Las unidades de campo de la Fuerza de Seguridad Fronteriza (BSF) han recibido instrucciones de estudiar la viabilidad del uso de reptiles (serpientes y cocodrilos) en las zonas ribereñas a lo largo de la frontera con Bangladesh, según un comunicado interno de la BSF.
«El uso de reptiles se ajusta a las directivas del Ministro del Interior, Amit Shah», se lee en el mensaje del 26 de marzo, enviado por la sede del BSF a todas las unidades desplegadas a lo largo de la frontera con Bangladesh. «La viabilidad de desplegar reptiles (como serpientes o cocodrilos) en zonas fluviales vulnerables debe estudiarse e investigarse desde un punto de vista operativo», añade el mensaje, al que tuvo acceso el periódico indio The Hindu.
zonas pantanosas
Este proyecto atípico está previsto en 175 kilómetros de zonas pantanosas entre India y Bangladesh. Una frontera fluvial imposible de vallar donde Nueva Delhi quiere crear una intimidante barrera natural. Para el analista de Defensa Aadi Pathikrit, esta solución responde sobre todo a un desafío logístico: «Es una especie de innovación, de improvisación. De hecho, hay lugares donde no hay barreras metálicas. Este será un elemento más en los dispositivos de vigilancia».

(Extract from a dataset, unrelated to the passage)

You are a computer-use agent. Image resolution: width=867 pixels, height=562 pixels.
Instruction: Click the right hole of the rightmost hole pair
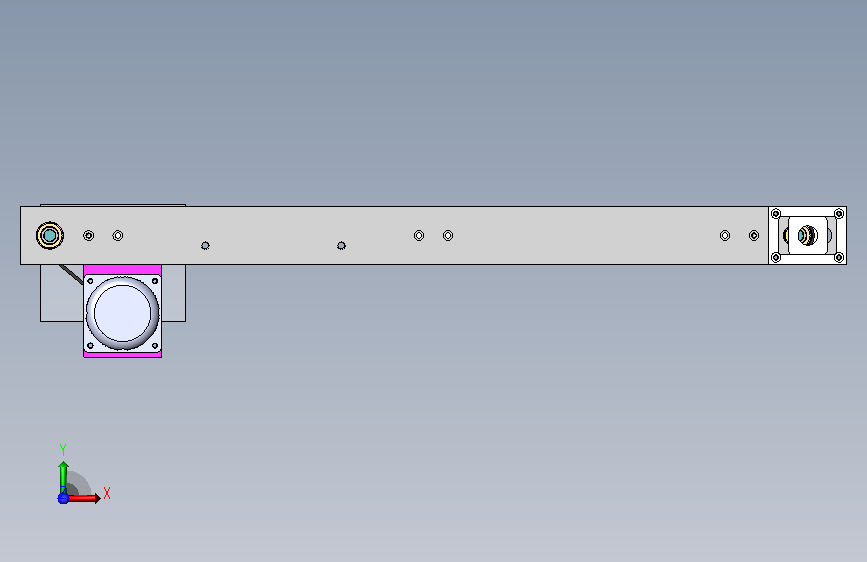754,236
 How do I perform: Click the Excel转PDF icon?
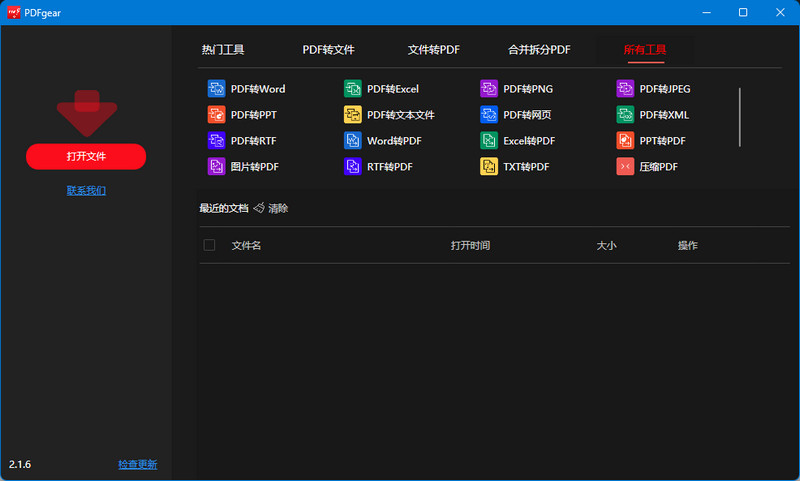(488, 141)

A pesar del uso de sensores y drones de alta tecnología, la policía fronteriza india lucha por detener los cruces ilegales y el comercio de ganado en particular. Por eso, Nueva Delhi está explorando un método disuasorio inusual: una barrera formada por serpientes y cocodrilos. Pero este proyecto ya suscita numerosas preguntas en los medios de comunicación regionales, informa nuestro corresponsal en Nueva Delhi, Abdoullah Earlally.
Un comentarista se pregunta: ¿cómo puede una serpiente distinguir a un migrante de un residente? Para los actores locales, la introducción de estos depredadores amenazará directamente la seguridad de los residentes y la vital economía fluvial.

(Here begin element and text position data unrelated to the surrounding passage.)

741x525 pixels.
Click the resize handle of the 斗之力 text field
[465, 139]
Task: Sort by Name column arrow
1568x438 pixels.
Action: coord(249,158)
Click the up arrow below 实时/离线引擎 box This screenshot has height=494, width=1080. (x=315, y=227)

La frontera entre India y Bangladesh pasa por los Sundarbans, el bosque de manglares más grande del mundo. Bangladesh está casi completamente rodeado por la India y la frontera se extiende por más de 4.000 kilómetros, gran parte de los cuales no está vallada, especialmente en las regiones del delta donde los ríos del Himalaya desembocan en el mar.

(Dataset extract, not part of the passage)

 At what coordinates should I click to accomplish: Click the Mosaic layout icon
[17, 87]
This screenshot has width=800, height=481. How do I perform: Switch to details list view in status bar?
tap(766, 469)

Hay que recordar que las relaciones entre Nueva Delhi y Dhaka se deterioraron tras la revolución de 2024 en Dhaka, que acabó con el régimen autocrático de la entonces primera ministra Sheikh Hasina, refugiada en la India. El Ministro de Asuntos Exteriores de Bangladesh, Khalilur Rahman, estuvo en Nueva Delhi el miércoles 8 de abril para intentar normalizar las hasta ahora tensas relaciones diplomáticas entre ambos países.